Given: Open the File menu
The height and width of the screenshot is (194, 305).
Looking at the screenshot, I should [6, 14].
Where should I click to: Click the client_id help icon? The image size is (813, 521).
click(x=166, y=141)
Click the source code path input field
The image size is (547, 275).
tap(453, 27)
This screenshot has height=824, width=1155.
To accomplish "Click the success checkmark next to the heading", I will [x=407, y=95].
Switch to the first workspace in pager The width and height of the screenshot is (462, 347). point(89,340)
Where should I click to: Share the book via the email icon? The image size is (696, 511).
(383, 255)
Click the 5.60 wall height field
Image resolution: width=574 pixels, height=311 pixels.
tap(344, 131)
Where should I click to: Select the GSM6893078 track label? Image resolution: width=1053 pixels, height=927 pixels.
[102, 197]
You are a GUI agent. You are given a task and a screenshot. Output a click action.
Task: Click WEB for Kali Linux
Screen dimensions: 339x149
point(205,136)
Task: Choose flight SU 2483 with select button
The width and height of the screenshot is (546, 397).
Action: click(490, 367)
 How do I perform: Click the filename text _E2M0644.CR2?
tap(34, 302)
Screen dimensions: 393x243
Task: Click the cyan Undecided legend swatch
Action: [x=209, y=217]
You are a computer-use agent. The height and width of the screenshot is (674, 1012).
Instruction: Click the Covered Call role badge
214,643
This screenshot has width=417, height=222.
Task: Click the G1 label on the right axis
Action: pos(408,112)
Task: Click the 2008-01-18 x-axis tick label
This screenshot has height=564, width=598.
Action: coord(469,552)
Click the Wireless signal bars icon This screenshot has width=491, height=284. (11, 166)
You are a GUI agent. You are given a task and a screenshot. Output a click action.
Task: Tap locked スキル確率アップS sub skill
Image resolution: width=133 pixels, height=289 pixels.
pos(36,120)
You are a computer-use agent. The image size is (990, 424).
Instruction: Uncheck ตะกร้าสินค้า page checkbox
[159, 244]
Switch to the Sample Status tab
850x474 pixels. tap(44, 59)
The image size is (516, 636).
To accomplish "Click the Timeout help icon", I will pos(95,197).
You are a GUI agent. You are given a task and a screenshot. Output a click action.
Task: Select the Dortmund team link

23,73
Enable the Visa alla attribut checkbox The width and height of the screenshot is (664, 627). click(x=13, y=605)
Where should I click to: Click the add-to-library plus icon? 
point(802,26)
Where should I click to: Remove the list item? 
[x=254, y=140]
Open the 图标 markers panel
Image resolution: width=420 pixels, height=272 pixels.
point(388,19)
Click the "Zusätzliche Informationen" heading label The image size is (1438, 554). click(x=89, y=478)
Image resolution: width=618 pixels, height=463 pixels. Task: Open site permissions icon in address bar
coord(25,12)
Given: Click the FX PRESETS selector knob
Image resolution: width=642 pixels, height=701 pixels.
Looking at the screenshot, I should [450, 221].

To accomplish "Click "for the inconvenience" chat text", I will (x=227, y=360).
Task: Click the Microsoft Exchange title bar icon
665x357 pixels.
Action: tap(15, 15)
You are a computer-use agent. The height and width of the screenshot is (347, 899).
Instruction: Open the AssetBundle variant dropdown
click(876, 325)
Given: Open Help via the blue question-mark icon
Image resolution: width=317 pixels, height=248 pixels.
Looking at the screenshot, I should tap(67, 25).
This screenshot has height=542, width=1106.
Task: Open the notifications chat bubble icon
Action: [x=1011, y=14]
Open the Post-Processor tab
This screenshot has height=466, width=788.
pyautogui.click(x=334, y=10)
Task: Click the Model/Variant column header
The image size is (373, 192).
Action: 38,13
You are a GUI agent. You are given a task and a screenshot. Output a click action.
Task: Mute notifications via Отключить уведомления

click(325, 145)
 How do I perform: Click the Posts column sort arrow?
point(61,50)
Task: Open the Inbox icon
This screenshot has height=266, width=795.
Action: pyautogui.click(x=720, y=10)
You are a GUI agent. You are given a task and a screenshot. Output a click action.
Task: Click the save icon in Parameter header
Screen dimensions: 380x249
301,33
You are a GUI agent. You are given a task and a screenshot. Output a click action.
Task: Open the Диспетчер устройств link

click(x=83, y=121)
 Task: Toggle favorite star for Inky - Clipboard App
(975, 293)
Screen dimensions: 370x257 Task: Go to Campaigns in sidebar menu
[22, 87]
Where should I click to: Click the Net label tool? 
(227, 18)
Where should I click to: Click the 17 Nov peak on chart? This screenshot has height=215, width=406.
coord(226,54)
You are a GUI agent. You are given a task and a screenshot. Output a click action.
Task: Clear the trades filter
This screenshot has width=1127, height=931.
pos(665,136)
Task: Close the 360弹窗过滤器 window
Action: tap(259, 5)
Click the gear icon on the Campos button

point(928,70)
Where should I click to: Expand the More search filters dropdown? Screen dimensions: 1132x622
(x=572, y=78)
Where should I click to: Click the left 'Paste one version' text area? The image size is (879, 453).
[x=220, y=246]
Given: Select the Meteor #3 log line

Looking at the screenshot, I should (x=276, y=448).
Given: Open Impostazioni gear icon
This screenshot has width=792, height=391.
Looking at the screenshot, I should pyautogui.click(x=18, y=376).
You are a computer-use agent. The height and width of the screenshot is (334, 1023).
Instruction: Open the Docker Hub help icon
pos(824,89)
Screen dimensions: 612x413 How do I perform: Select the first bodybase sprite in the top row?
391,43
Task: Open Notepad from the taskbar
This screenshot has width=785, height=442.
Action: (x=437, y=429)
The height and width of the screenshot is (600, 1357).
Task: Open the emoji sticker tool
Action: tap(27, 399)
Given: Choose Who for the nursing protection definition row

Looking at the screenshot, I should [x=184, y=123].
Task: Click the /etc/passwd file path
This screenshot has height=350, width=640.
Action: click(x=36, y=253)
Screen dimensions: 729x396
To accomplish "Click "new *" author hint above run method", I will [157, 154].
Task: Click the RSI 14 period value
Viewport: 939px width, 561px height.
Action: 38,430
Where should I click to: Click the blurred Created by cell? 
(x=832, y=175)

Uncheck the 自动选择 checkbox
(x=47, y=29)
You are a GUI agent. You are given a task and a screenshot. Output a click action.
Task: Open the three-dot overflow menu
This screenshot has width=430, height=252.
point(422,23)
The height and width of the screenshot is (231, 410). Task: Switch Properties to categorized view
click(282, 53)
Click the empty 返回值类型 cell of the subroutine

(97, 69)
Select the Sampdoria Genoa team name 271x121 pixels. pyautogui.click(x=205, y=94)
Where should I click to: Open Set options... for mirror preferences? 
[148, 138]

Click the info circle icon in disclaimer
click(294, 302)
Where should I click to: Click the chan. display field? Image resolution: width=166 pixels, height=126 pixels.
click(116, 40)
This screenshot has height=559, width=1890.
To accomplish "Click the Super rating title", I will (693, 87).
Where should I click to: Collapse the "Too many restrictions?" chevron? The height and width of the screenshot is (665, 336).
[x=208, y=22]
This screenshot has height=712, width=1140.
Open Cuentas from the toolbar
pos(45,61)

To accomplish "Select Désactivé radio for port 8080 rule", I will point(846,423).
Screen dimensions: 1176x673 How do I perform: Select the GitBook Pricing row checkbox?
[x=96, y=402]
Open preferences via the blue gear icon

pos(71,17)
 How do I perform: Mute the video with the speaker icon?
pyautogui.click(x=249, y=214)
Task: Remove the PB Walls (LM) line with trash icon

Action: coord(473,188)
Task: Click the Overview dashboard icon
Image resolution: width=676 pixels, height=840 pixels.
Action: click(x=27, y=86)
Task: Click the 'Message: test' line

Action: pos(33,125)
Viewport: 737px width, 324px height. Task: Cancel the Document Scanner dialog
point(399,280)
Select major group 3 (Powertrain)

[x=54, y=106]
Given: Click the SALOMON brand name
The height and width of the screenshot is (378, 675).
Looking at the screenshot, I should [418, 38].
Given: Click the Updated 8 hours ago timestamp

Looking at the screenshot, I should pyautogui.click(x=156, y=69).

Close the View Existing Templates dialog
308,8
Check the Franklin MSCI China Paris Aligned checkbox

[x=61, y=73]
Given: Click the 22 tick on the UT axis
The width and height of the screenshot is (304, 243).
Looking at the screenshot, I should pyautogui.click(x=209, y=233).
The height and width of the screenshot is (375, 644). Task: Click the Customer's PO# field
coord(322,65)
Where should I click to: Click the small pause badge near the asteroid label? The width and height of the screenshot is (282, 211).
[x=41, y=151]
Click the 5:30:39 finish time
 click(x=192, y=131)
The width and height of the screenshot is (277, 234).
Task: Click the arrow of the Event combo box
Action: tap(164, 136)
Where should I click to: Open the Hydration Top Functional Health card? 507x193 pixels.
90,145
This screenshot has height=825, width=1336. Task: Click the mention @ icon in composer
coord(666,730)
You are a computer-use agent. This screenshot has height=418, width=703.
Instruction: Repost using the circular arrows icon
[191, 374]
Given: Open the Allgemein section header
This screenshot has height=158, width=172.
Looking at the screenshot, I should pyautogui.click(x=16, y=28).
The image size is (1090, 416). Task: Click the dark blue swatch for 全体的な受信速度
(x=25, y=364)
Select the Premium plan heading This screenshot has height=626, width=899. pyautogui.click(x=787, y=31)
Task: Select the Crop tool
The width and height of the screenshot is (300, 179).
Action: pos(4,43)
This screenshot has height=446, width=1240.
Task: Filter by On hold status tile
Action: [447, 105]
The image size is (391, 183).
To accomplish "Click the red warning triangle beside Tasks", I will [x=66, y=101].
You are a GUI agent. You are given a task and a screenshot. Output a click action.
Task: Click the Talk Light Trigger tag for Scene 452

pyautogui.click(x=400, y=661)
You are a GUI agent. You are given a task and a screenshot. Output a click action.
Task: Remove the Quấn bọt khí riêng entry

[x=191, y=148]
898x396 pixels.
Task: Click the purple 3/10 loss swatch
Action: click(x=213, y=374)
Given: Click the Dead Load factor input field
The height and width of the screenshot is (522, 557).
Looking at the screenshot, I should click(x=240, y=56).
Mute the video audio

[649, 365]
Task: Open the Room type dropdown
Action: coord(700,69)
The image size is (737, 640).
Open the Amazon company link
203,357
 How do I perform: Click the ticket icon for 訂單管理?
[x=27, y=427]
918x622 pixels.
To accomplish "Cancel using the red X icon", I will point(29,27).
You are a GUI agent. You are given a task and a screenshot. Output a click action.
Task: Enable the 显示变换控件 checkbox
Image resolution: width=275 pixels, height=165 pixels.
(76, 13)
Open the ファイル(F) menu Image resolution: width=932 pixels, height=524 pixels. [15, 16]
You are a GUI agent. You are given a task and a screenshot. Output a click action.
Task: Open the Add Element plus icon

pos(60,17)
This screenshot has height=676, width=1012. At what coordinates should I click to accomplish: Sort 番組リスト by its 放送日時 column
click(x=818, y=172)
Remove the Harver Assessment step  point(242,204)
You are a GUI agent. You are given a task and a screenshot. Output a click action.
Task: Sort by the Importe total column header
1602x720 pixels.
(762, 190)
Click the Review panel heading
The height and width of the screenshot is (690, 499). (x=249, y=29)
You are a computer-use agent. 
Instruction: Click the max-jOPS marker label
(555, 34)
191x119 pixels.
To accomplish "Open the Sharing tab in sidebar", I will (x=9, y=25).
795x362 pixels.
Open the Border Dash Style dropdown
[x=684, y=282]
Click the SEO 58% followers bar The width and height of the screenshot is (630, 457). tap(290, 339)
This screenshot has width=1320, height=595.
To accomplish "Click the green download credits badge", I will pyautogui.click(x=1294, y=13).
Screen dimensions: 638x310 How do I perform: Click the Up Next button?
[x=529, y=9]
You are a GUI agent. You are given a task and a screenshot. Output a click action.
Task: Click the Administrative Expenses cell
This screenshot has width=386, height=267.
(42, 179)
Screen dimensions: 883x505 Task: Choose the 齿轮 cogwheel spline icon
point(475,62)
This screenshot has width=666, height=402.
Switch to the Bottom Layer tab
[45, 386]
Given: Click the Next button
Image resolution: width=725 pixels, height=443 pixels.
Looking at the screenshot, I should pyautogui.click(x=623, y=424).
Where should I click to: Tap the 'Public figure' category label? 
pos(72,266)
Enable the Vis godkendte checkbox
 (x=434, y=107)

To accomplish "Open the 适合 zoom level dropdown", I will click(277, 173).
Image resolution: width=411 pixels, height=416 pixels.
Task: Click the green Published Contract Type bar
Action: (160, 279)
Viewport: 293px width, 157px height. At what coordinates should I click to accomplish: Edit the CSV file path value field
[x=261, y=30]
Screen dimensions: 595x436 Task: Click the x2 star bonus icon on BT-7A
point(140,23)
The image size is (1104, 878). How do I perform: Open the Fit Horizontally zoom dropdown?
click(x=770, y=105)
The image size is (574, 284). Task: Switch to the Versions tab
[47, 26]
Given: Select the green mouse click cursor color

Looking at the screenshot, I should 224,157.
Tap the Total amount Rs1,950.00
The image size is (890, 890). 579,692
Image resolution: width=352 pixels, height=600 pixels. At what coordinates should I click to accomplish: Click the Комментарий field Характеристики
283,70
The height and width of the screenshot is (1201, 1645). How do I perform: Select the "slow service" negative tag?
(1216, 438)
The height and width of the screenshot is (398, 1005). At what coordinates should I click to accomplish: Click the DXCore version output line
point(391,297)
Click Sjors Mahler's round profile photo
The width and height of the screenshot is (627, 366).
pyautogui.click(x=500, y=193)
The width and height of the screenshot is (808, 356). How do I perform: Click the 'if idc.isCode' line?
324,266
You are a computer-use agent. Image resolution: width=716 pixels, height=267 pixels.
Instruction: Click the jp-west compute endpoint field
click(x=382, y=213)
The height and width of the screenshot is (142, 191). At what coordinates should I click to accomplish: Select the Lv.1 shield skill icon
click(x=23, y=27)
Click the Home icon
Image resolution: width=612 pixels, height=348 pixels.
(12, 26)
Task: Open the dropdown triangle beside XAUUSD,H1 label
----
Task item ▸ This exercise calls for the line containing "Instruction: Click the jp-west" and each line after it in the records, copied exactly.

Solution ▸
Instruction: Click the jp-west compute endpoint field
click(x=382, y=213)
The height and width of the screenshot is (142, 191). At what coordinates should I click to accomplish: Select the Lv.1 shield skill icon
click(x=23, y=27)
Click the Home icon
Image resolution: width=612 pixels, height=348 pixels.
(12, 26)
Task: Open the dropdown triangle beside XAUUSD,H1 label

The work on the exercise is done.